I'm very new to writing batch jobs, but I'd like this to be as robust as possible: - copy doesn't start until export is done - if copy to remotedir1 fails, script still proceeds copying to remotedir2,3,etc - is it possible to log problems if there is any trouble at one of the steps?

Any input on what the batch job would look like would be much appreciated!

+1  A: 

Ant (Java required) might be a good candidate for this sort of work.

Ant is a build tool with strong support for the sort of reliance-chains that you describe. The syntax is fairly straightforward as well, since it is just XML.

tehblanx
Thanks for the idea, but I can't really get into installing/learning/using a whole new system. For what I need, a simple scheduled batch job should be sufficient.
AR
+2  A: 

You probably don't need step 2 to wait since SVN blocks while exporting. Apart from that it looks good. You can use

svn export ... || (echo SVN export failed > log.txt & goto :eof)

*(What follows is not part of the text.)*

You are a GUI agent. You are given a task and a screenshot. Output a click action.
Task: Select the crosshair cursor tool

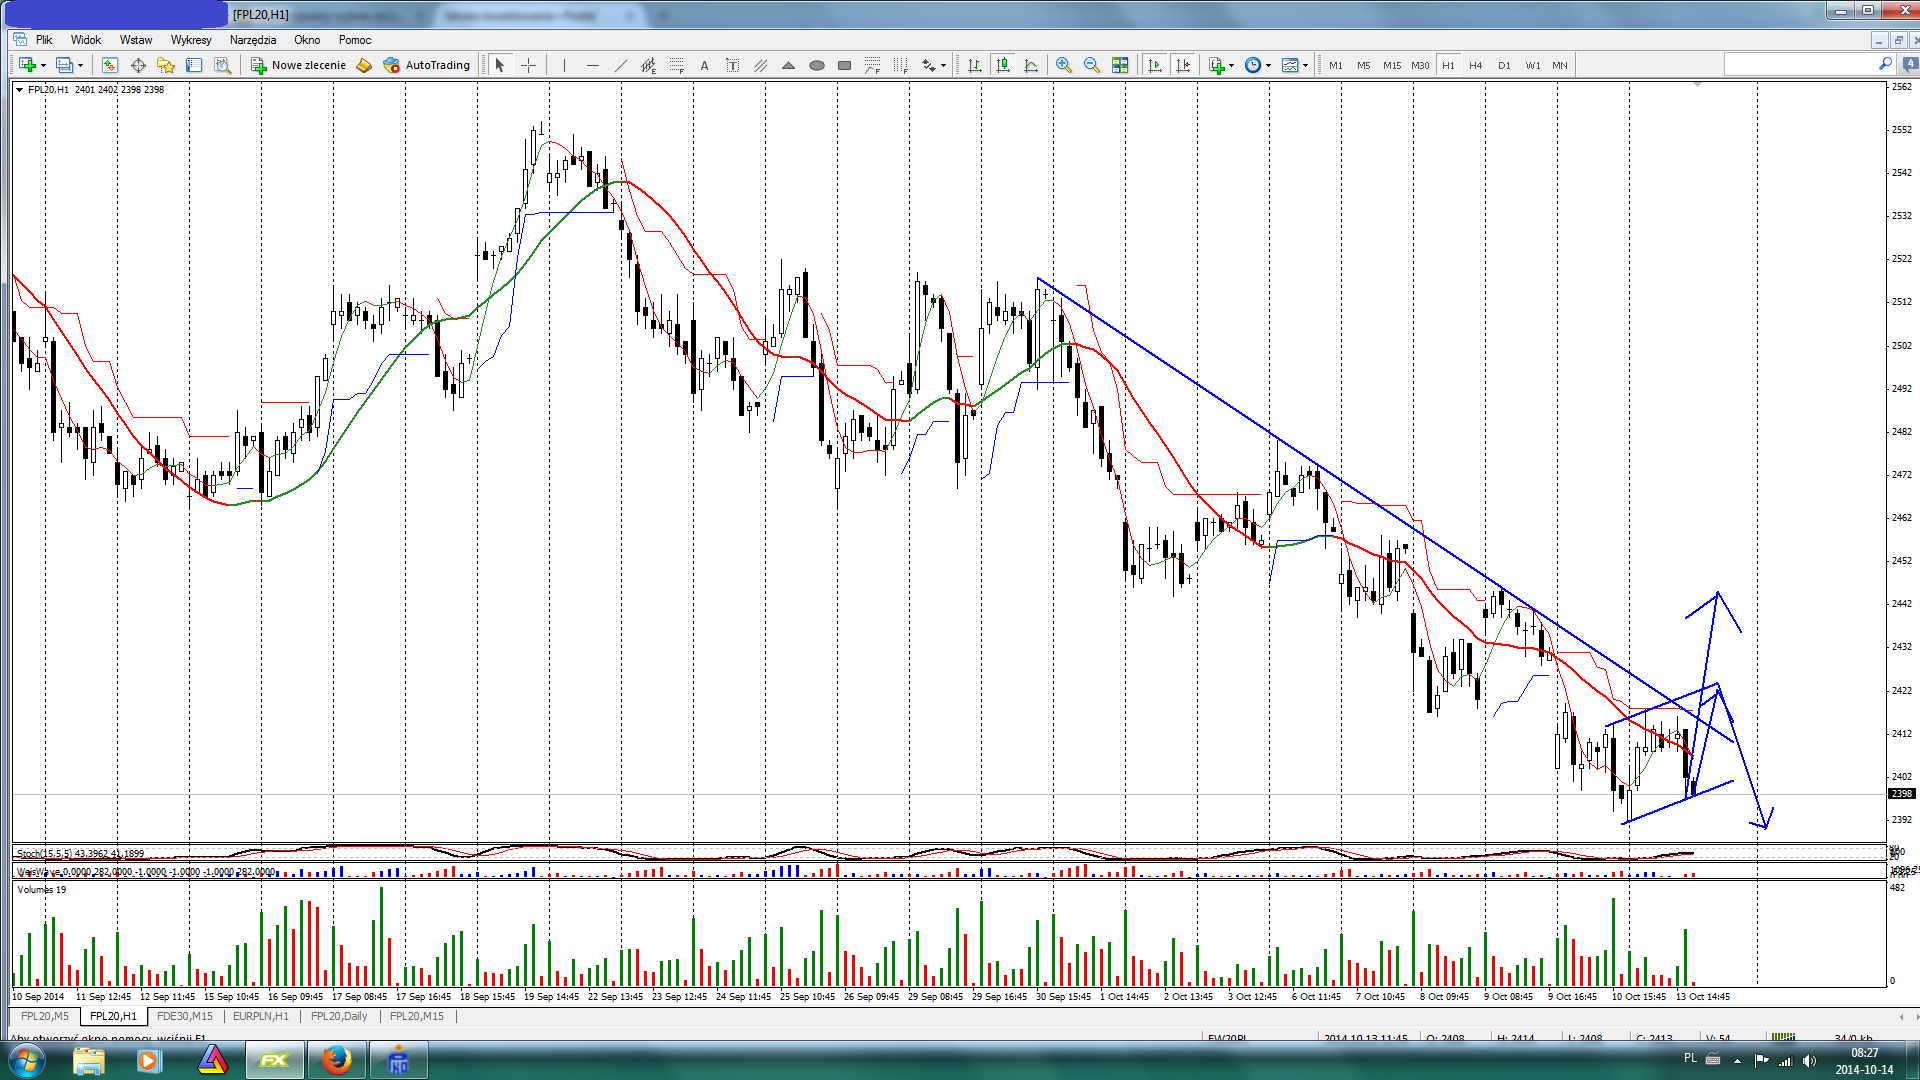(528, 66)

to log failures and stop the batch if the export fails. || basically tells that the command(s) after the || only get executed when the preceding command fails (errorlevel > 0). goto :eof exits the batch file (or subroutine), alternatively you could use exit /b for this.

You can apply this chaining to the robocopy commands as well:

robocopy ... || echo Copy to remotedir1 failed > log.txt

or something like this.

Another, more verbose way would be an if block after each command you want to safeguard:

if errorlevel 1 (
  echo Stuff > log.txt
)

All of these methods need proper exit codes from the tools, though.